Monday, February 27, 2006

[Movies]

2005, the Year of Nuance

Because nothing exists without a context (outside the White House), I think it's important to mention 2004, the worst year in movies in the 30+ I've been watching them. Generally I consider four or five movies for the coveted "Grand Jeffy"--last year, only one movie was good enough to even be considered (Eternal Sunshine of the Spotless Mind). So it was with great trepidation that I stuck my toe into the waters of 2005.

Fairly early into the movie year (which of course starts after the Oscars), I wondered if things may have been changing. It was during a scene from Crash. Two young black men are walking down a street in LA ranting about how much it sucks to see white yuppies cringe when they passed by. The dialogue was crisp enough to make these observations fresh, but what was really striking was what happened next: they walked up to an SUV and carjacked it. Crash is a movie about racism and culture, and it revels in the subtle ways racism is expressed--and even more surprisingly, transcended.

The trend continued. One of the best movies of the year (and the best documentary I've ever seen) is Murderball, a film no one saw about quadraplegics who play a kind of wheelchair rugby. No one saw it because they thought it would be cloying or condescending or in some way inauthentic. Or maybe just because it seemed too hard. But in the hands of directors Henry Alex Rubin and Dana Adam Shapiro, it became a transcendent film of humanity. No one was spared from honesty, including a very unlikeable quadraplegic who was abusive to his son and unhealthily hyper-competitive.

Clooney managed a two-fer with Good Night and Good Luck, telling the story of Murrow and McCarthy straight, but commenting brilliantly on the current administration.
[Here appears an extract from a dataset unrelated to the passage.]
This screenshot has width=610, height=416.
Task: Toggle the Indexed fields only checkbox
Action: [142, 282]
The year's most famous movie, Brokeback Mountain, isn't actually, as it's famously billed, a gay cowboy movie. It's a film about isolation and loneliness, and the fact that the characters are gay is as minor a point as the location of the film. Partisans who politicize it have to do so extra-textually; Ang Lee gives them nothing to hang their hats on in the film, which assiduously avoids politics.

Syriana, Munich (which I didn't see), Junebug, Hustle and Flow, Capote--most of the year's best movies accomplished something absent in Hollywood's current fetish for risk reduction. They managed to tell rich, complex stories without forcing a conclusion on the audience, often opening up a discussion rather than going for a artistically polemic point.
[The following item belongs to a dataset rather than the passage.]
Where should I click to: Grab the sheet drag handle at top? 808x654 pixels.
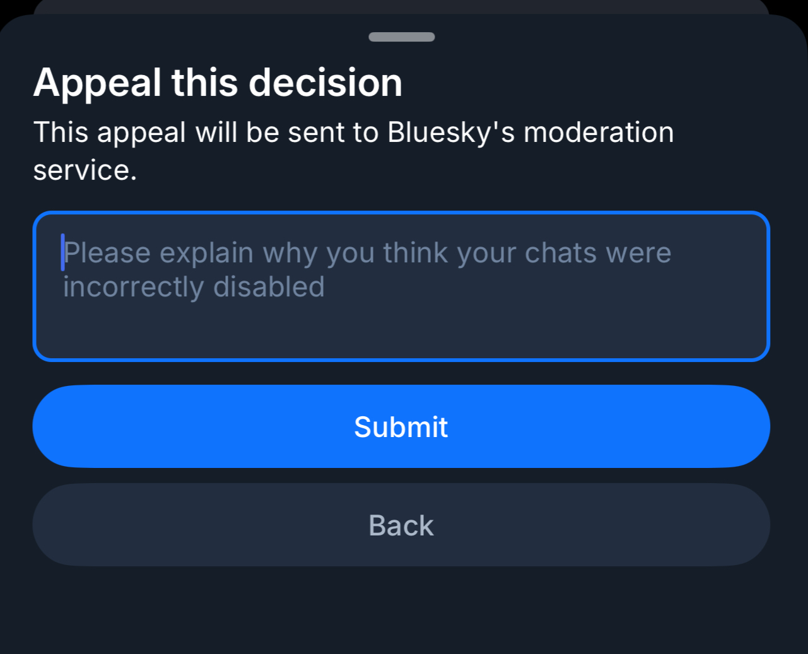pyautogui.click(x=401, y=37)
I don't want to assert that this represents a trend, but there is something hopeful in all of this. The movies that I mentioned were all non-Hollywood films. The big studios were busy turning out the worst crap, comparable to last year. So while the year may have been an anomoly, it may also be a hopeful sign that a counterculture in serious filmmaking is returning--perhaps akin to the 70s, when independent vision sprang out of the vapidity of the studios. We can hope. In any case, it was a great year in film.

3 comments:

Anonymous said...

woo hoo!! the jeffies! like xmas in february and march.

i love when you try to hide your personal views behind nice sounding rationalizing.

your a brave, and noble, man to offer a bit of yourself to shallow back stabber's like me.

all in good fun.....heh, heh, heh skywalker.

Anonymous said...

doh, i haven't seen any of the movies you mentioned (except ESotSM)...maybe i should pick-up Crash.

Jeff Alworth said...

Don't fear, Z, opinions will be coming fast and furiously.

Iggi--movies are definitely better this year. I'll have a list of my faves out soon, including a few most people missed.